A Canadian team of scientists is leading a project to drill for a form of natural gas that may represent more than twice the amount of energy found in all other remaining hydrocarbon sources.
Scott Dallimore of the Geological Survey of Canada presented the latest developments of a drilling project to investigate the potential of Gas Hydrates to Members of the House of Commons and press in Ottawa at a “Bacon & Eggheads” breakfast session on February 12.
Gas Hydrates are a solid form of natural gas found at cold temperature and high pressure beneath permafrost and on coastal seafloors. Worldwide they represent a huge reservoir of natural gas that may ultimately yield important sources of energy for the world — more energy collectively than natural gas, coal, oil and oil sands.

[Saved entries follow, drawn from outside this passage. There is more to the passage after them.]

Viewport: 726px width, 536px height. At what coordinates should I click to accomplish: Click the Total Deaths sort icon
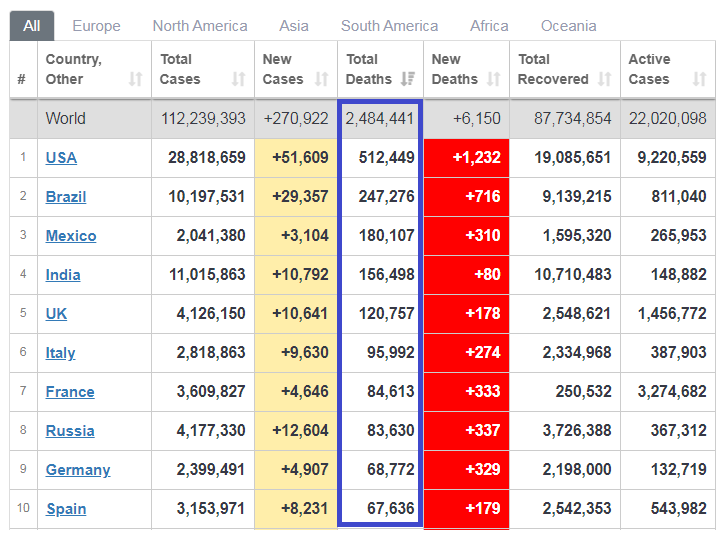click(407, 79)
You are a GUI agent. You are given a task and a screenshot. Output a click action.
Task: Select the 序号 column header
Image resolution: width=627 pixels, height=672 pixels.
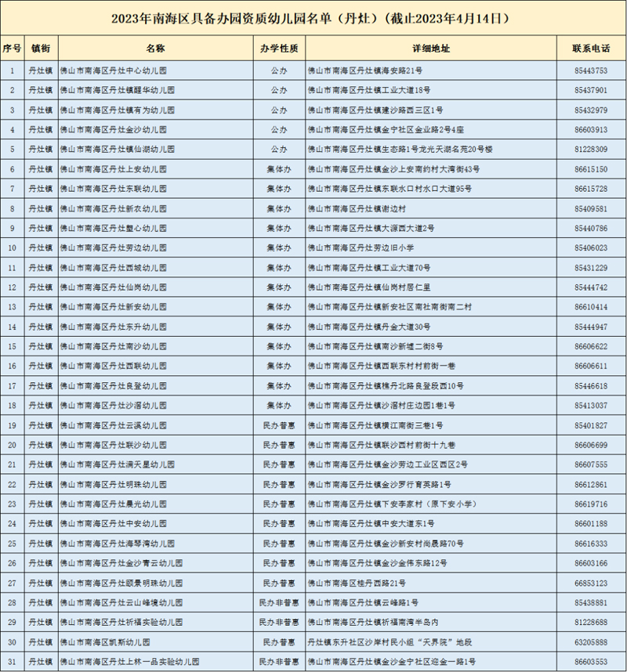pos(12,49)
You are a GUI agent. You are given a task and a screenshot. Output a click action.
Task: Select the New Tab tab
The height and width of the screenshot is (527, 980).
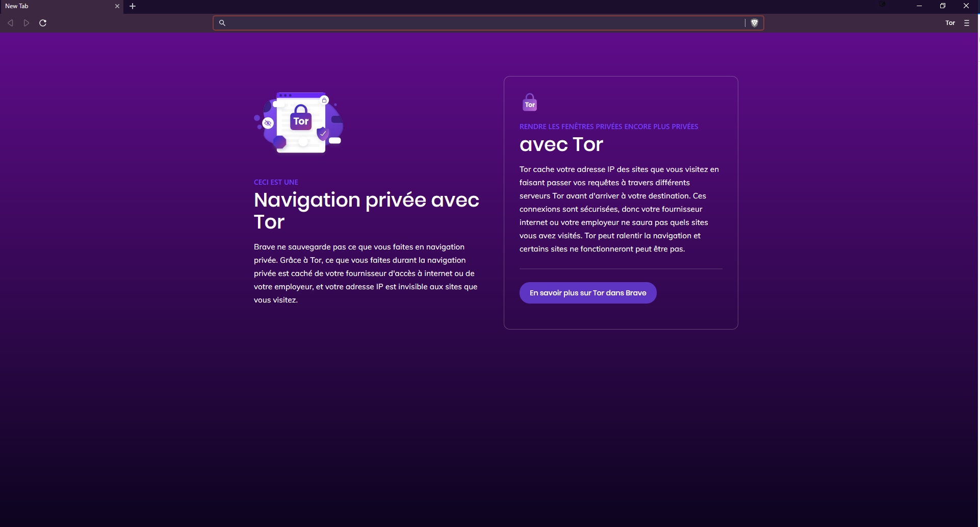pos(56,6)
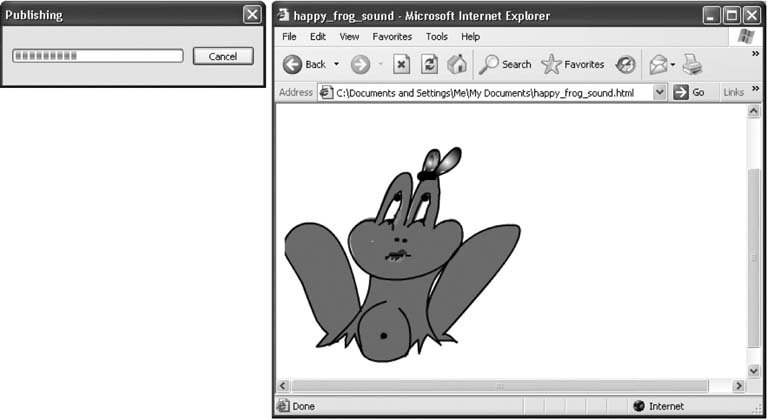
Task: Click the Print icon
Action: [x=692, y=64]
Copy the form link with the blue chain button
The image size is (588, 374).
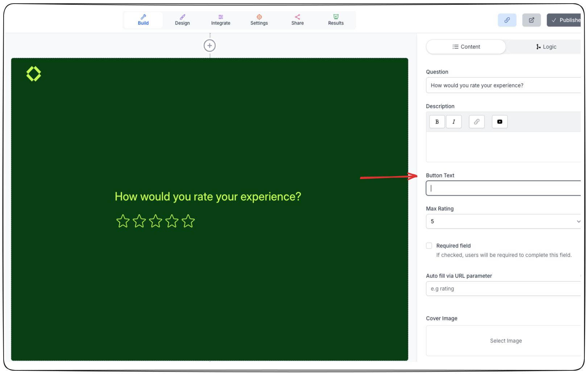(x=507, y=20)
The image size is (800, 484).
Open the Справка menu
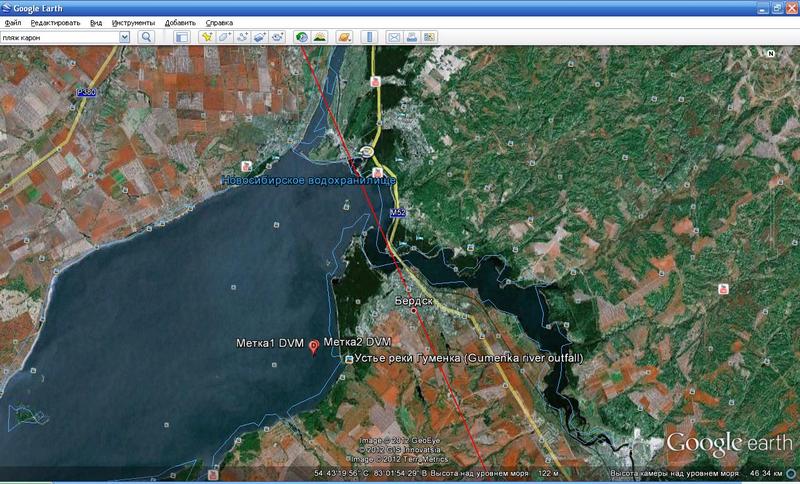click(219, 21)
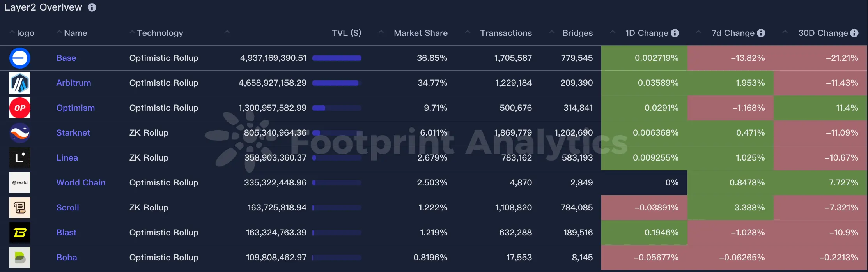Click the Scroll logo icon
Image resolution: width=868 pixels, height=272 pixels.
click(20, 208)
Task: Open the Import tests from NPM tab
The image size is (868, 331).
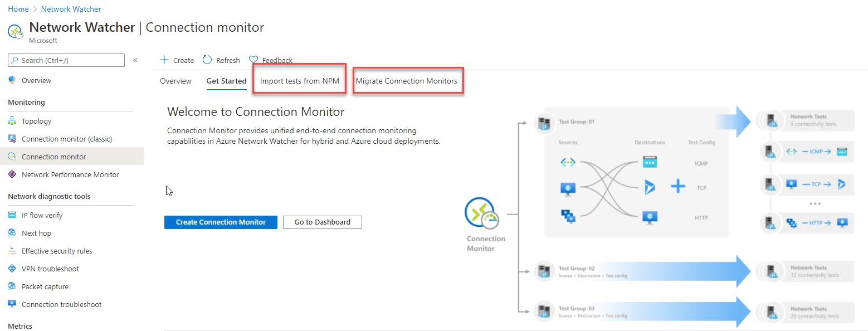Action: (x=299, y=80)
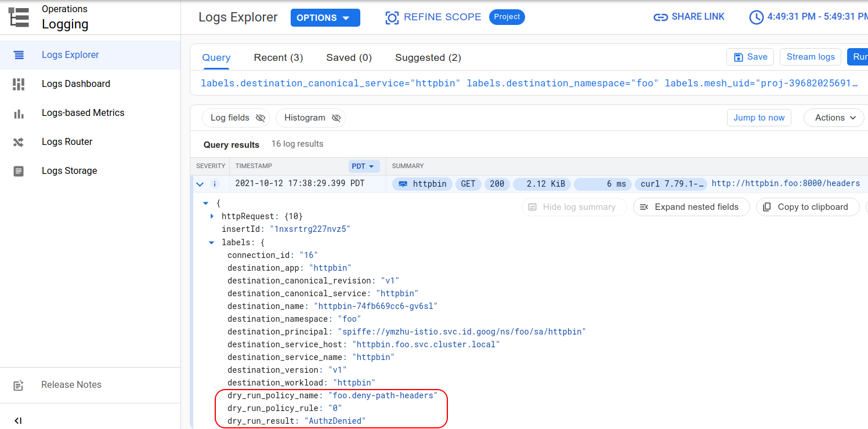Click the Logs Explorer sidebar icon
This screenshot has height=429, width=868.
(x=19, y=55)
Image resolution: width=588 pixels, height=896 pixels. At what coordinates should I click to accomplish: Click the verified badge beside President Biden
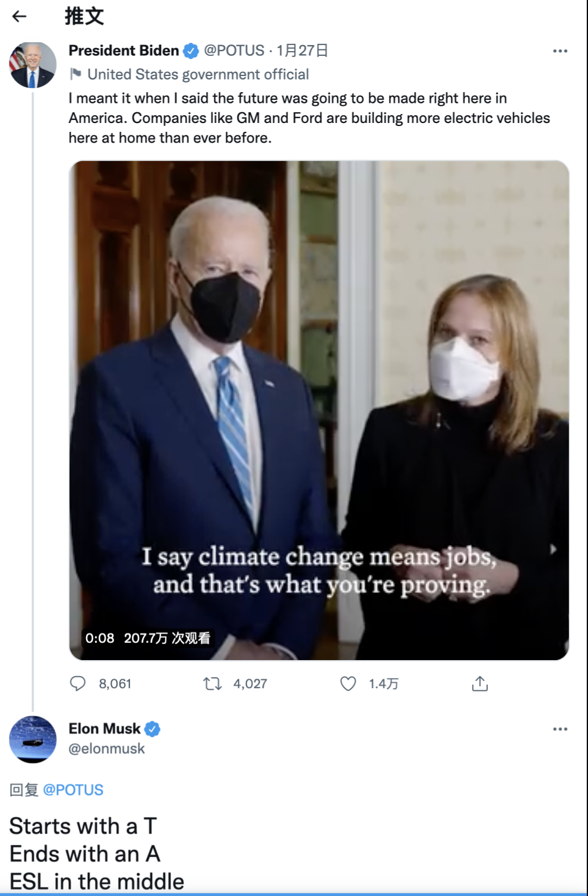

However, much scientific and engineering research needs to be done to make production feasible — hence the $30 million Mallik well drilling project that has been experimenting with production on an Arctic field in the Mackenzie Delta of the Northwest Territories. Begun in 1998, the project involves 150 scientists from seven countries, including Japan, Germany, India and the U.S. Canadian companies involved are BP Canada energy, Chevron Canada Resources and Burlington Resources.
Studies have revealed at least 10 discrete gas hydrate layers at the Mallik field. The layers are more than 110 metres thick and at 1,106 metres depth. The saturate values sometimes exceed 80% of the pore volume, making this one of the most concentrated gas hydrate reservoirs in the world.
In addition to exploring the practical use of natural gas hydrates as an energy source, scientists are interested in their greenhouse gas effects. There is mounting evidence that the hydrates have had a significant role in increasing the pace of past global climate change through the release of methane. Methane is 21 times more active than carbon dioxide as a greenhouse gas, so international interest in the project is at an all-time high.
After drilling was completed in 2002, a wide ranging science and engineering research program has begun, with the objectives of (a) assessing the properties and production possibilities of gas hydrates, and (b) assessing their stability given current warming trends.